→ Assigned task:
Retype the records below exactly. Leave nothing out.

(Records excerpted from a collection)
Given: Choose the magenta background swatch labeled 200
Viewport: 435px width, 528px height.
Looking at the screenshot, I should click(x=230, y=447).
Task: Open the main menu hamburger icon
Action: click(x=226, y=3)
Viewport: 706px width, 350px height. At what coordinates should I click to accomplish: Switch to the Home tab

→ Result of the exercise:
Given: Choose the magenta background swatch labeled 200
Viewport: 435px width, 528px height.
Looking at the screenshot, I should click(x=230, y=447).
Task: Open the main menu hamburger icon
Action: click(x=226, y=3)
Viewport: 706px width, 350px height. At what coordinates should I click to accomplish: Switch to the Home tab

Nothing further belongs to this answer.